* [TEKST ŹRÓDŁOWY]:
VI Ka 1358/16 - wyrok z uzasadnieniem Sąd Okręgowy w Gliwicach z 2017-02-17

Sygnatura akt VI Ka 1358/16

WYROK

W IMIENIU RZECZYPOSPOLITEJ POLSKIEJ

Dnia 17 lutego 2017 r.

Sąd Okręgowy w Gliwicach, Wydział VI Karny Odwoławczy w składzie:

Przewodniczący SSO Ewa Trzeja-Wagner

Protokolant Sylwia Sitarz

po rozpoznaniu w dniu 17 lutego 2017 r.

sprawy Z. F. ur. (...) w R.

syna A. i R.

obwinionego z art. 86§1 kw, art. 97 kw w zw. z art. 29 ust. 1 oraz art. 51 ust. 1 ustawy Prawo o ruchu drogowym

na skutek apelacji wniesionej przez pełnomocnika oskarżyciela posiłkowego

od wyroku Sądu Rejonowego w Gliwicach

z dnia 26 października 2016 r. sygnatura akt III W 2305/15

na mocy art. 437 § 1 kpk w z zw. z art. 109 § 2 kpw i art. 118 § 2 kpw

1.  utrzymuje w mocy zaskarżony wyrok;

2.  zasądza od Skarbu Państwa na rzecz adwokata A. B. kwotę 516,60 zł (pięćset szesnaście złotych i sześćdziesiąt groszy) obejmującą kwotę 96,60 zł (dziewięćdziesiąt sześć złotych i sześćdziesiąt groszy) podatku VAT, tytułem zwrotu nieuiszczonych kosztów reprezentowania
w charakterze kuratora małoletniego oskarżyciela posiłkowego D. F.;

3.  kosztami postępowania w sprawie obciąża Skarb Państwa.

Sygn. akt: VI Ka 1358/16

UZASADNIENIE

wyroku Sądu Okręgowego w Gliwicach z dnia 17 lutego 2017 r. w całości

Komenda Miejska Policji w G. w dniu 17 grudnia 2015 r. złożyła wniosek o ukaranie Z. F., obwiniając go o to, że w dniu 25 września 2015 r. około godz. 14:25 w K. na ul. (...)- kierunek Ł., S., kierując samochodem marki O. (...) o nr rej. (...), ciągnąc przyczepę lekką, spowodował zagrożenie bezpieczeństwa w ruchu lądowym w ten sposób, że nie zachował szczególnej ostrożności podczas wykonywania manewru wyprzedzania samochodu marki V. (...) o nr rej. (...), w wyniku czego zajechał drogę kierującemu tym pojazdem, który to celem uniknięcia zderzenia z przyczepą samochodu marki O. (...), wykonał manewr obronny hamowania i skrętu w prawo tj. o wykroczenie z art. 86 § 1 k.w. Obwinionemu zarzucono ponadto, iż w tym samym czasie w powyższych okolicznościach używał sygnału dźwiękowego i świateł drogowych niezgodnie z warunkami dopuszczającymi ich użycie, tj. wykroczenie z art. 97 k.w. w zw. z art. 29 ust.1 oraz art. 51 ustawy Prawo o ruchu drogowym.

* [POLECENIE 1]:
Odpowiedz na podstawie wyroku:
(a) Którego dnia Sąd Okręgowy w Gliwicach wydał wyrok?
(b) Kto wniósł apelację od wyroku Sądu Rejonowego?
(c) Jaką kwotę zasądzono od Skarbu Państwa na rzecz adwokata A. B.?

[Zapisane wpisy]
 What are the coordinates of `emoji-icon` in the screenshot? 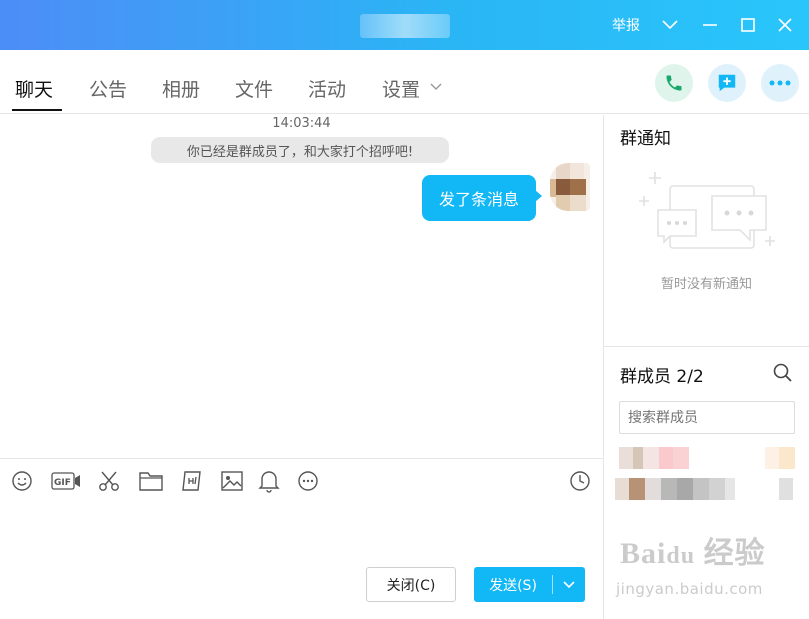 It's located at (22, 481).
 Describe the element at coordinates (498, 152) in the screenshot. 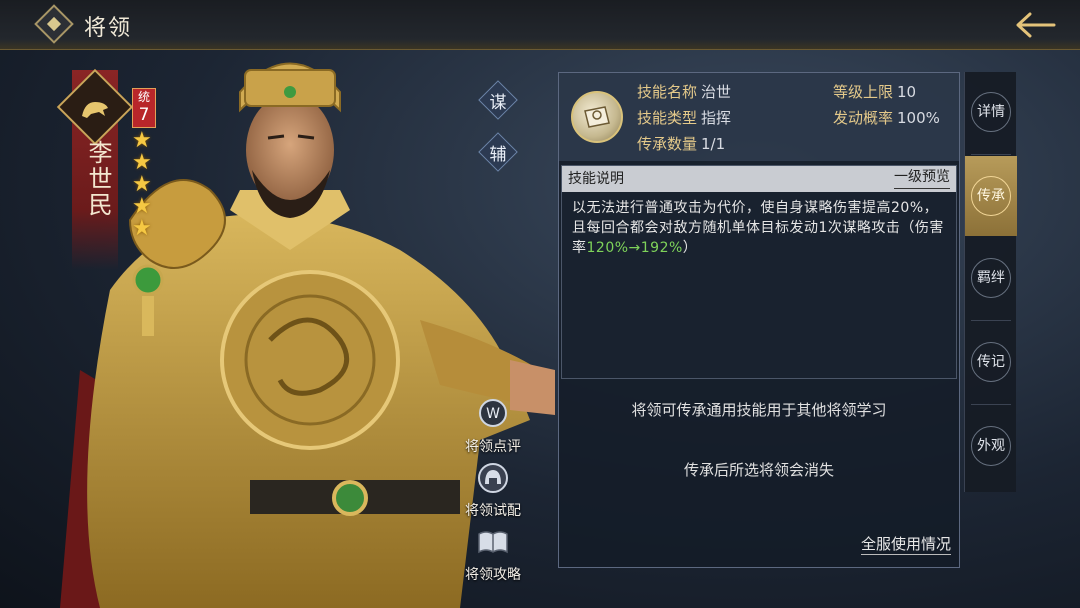

I see `tag-support: 辅` at that location.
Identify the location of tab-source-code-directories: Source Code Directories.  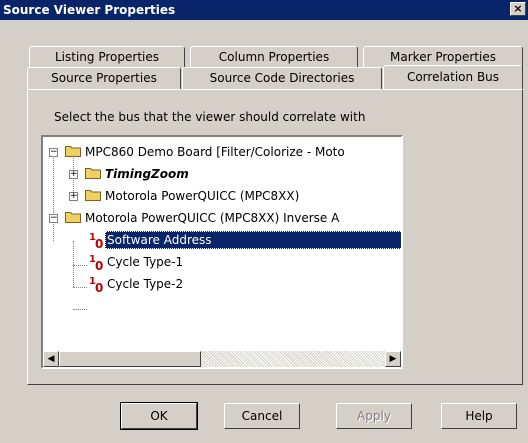
(282, 78).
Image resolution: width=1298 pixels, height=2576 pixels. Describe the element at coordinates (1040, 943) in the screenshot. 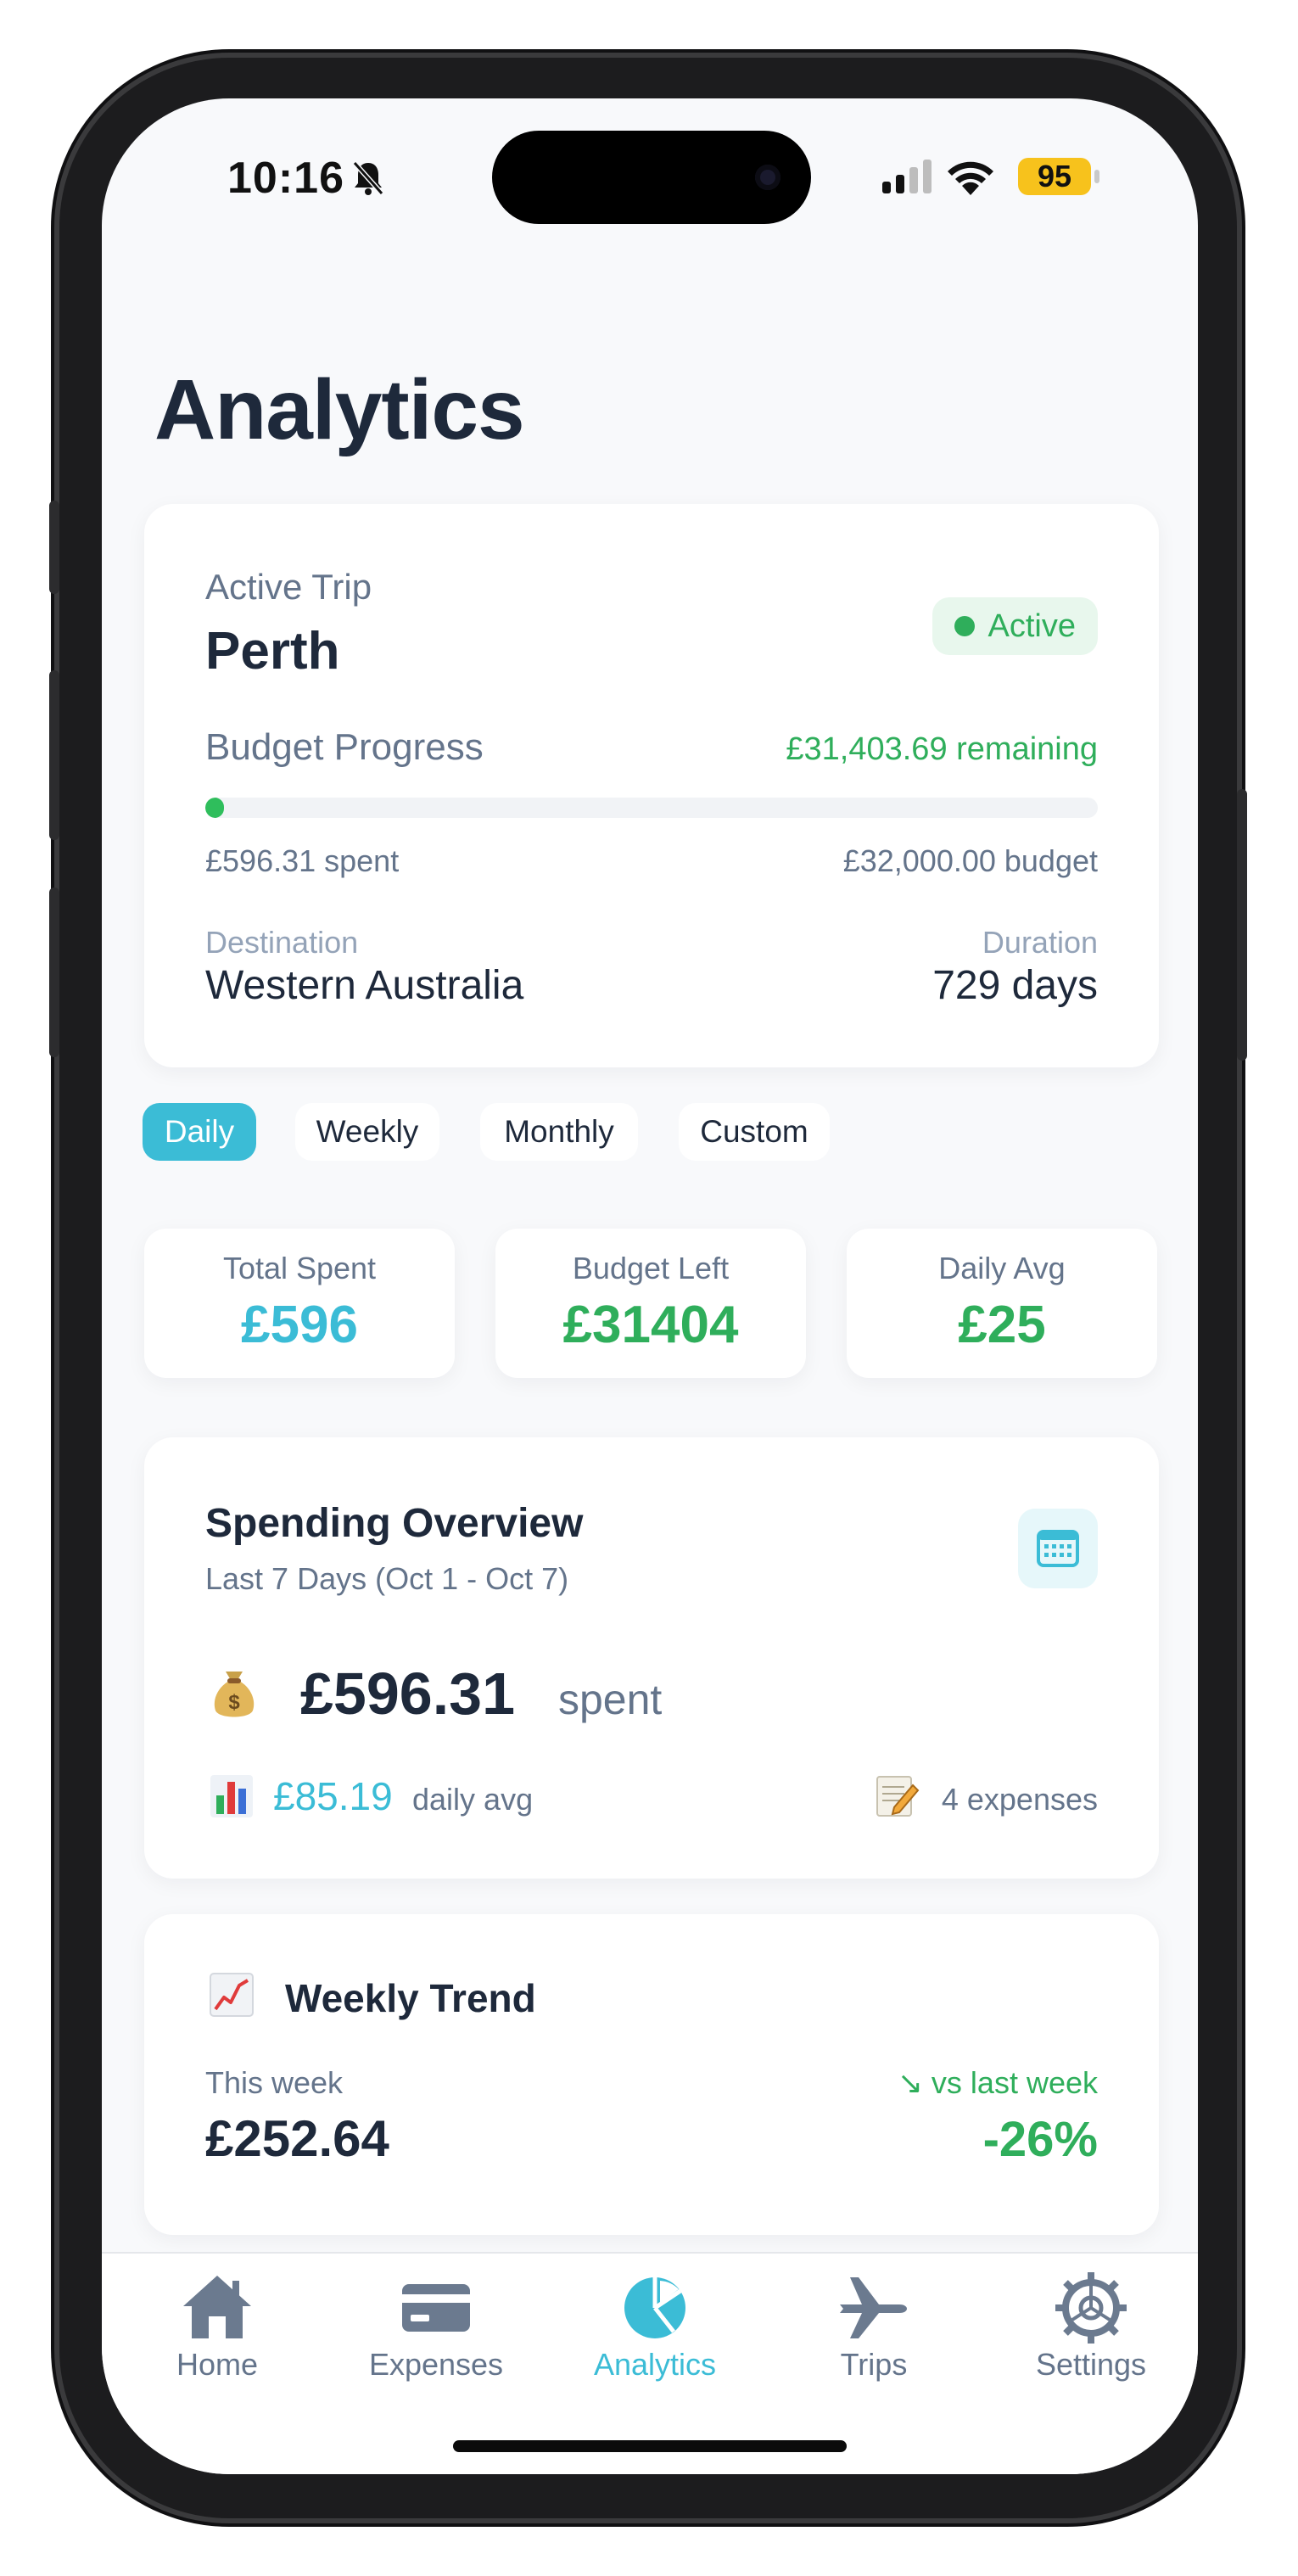

I see `duration-label: Duration` at that location.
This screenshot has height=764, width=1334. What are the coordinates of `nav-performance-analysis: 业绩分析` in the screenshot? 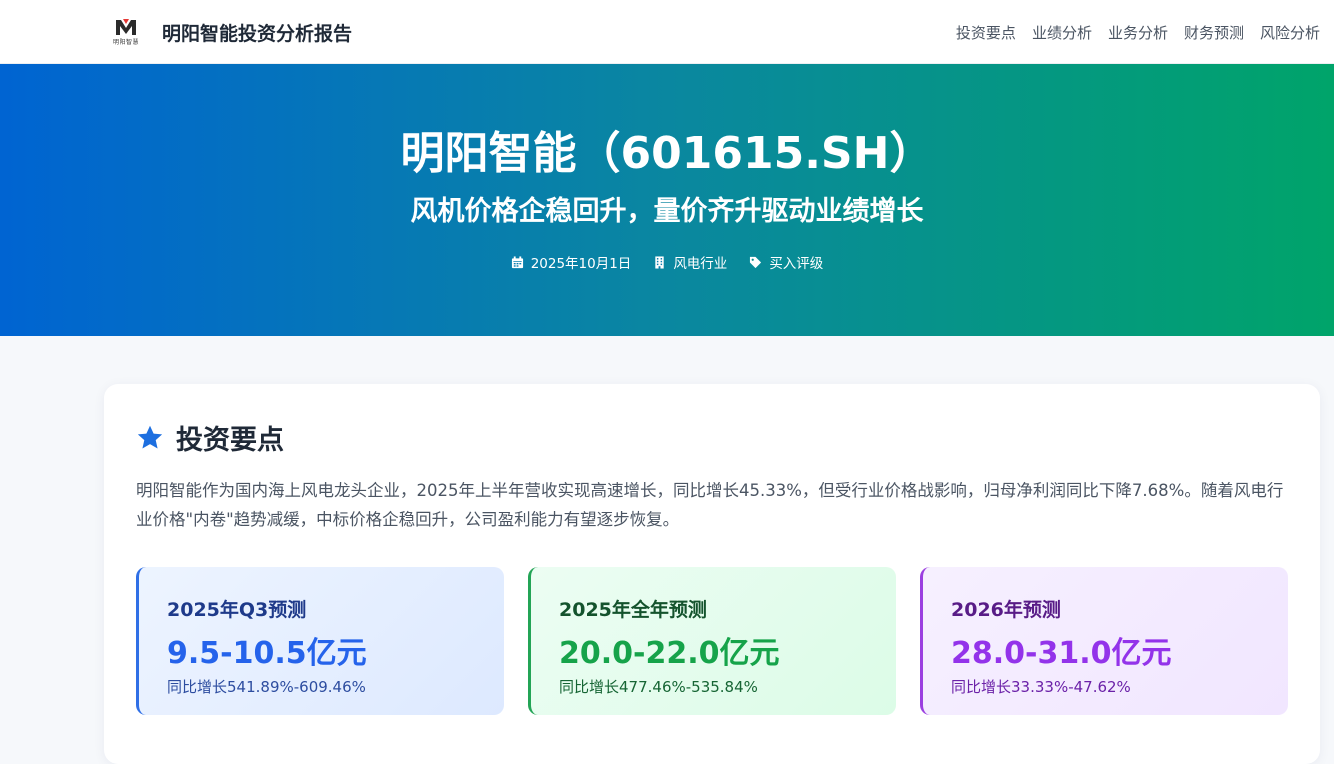 It's located at (1062, 32).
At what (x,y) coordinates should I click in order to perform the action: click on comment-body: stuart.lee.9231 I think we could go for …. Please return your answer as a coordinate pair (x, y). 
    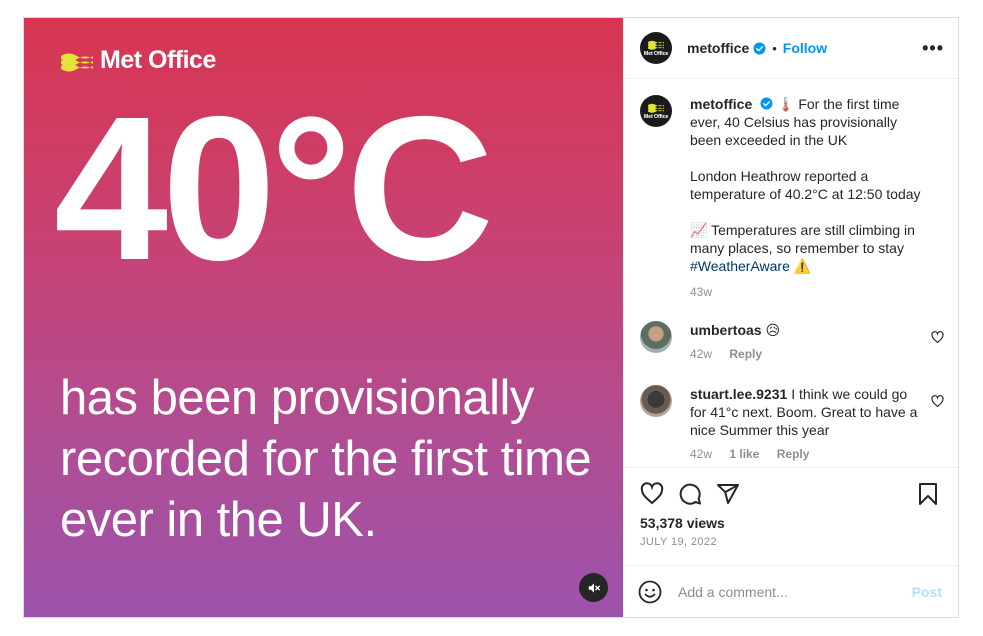
    Looking at the image, I should click on (817, 424).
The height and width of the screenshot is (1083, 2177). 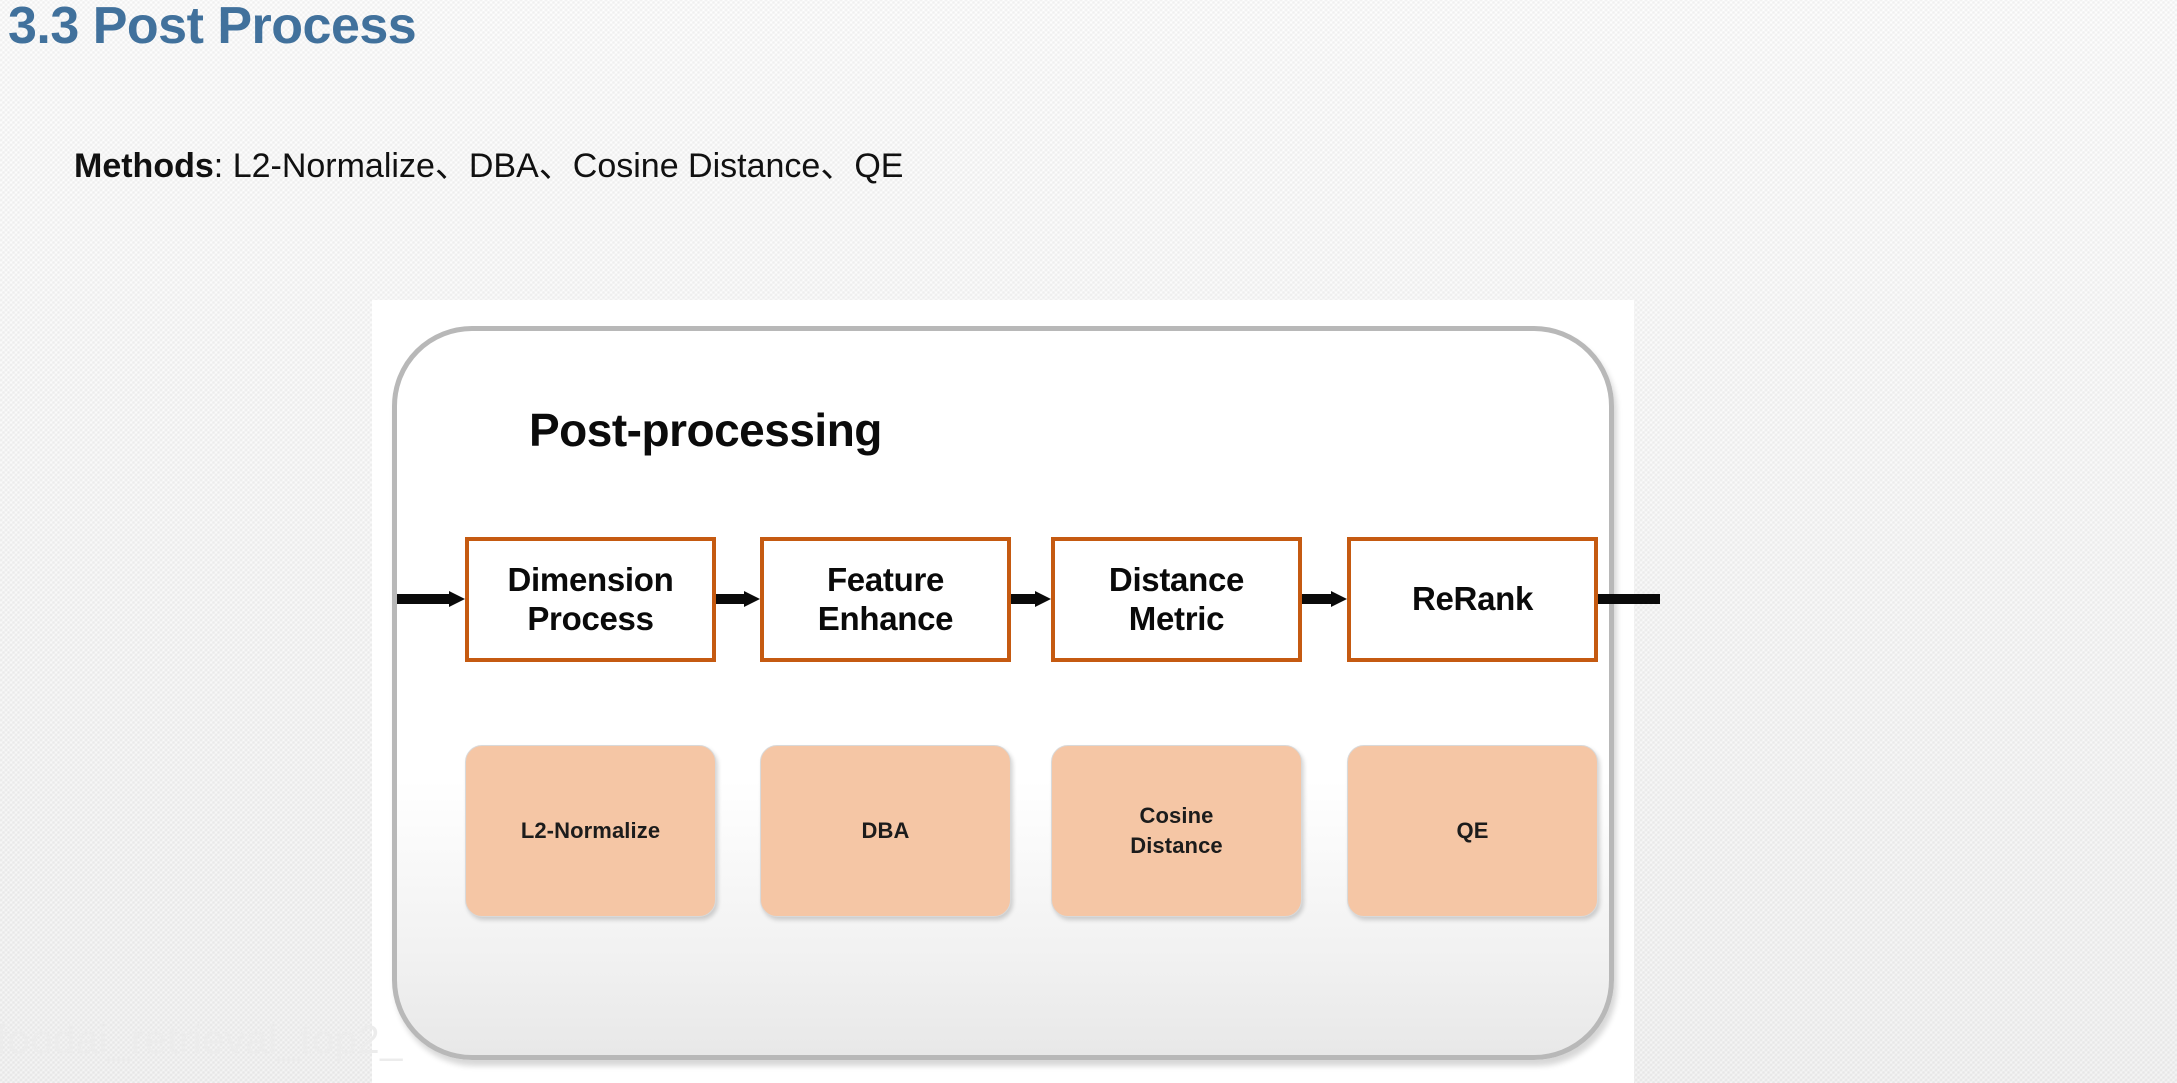 I want to click on stage-label: Feature Enhance, so click(x=886, y=600).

* [POLECENIE 2]: Przekształć w tabelę Markdown wiersze z rekordów, od wiersza zawierającego "At what (x,y)" do wiersza zawierającego "Looking at the" włącznie, pomijając puste wiersze i obrazy. Tabela ma mieć kolumny "Nr" i "Wiersz".

* [WYNIK ZADANIA 1]:
(a) 17 lutego 2017 r.
(b) Pełnomocnik oskarżyciela posiłkowego.
(c) 516,60 zł, w tym 96,60 zł podatku VAT.

* [WYNIK ZADANIA 2]:
| Nr | Wiersz |
|---|---|
| 1 | At what (x,y) coordinates should I click in order to perform the action: click on comment-body: stuart.lee.9231 I think we could go for …. Please return your answer as a coordinate pair (x, y).  |
| 2 |     Looking at the image, I should click on (817, 424). |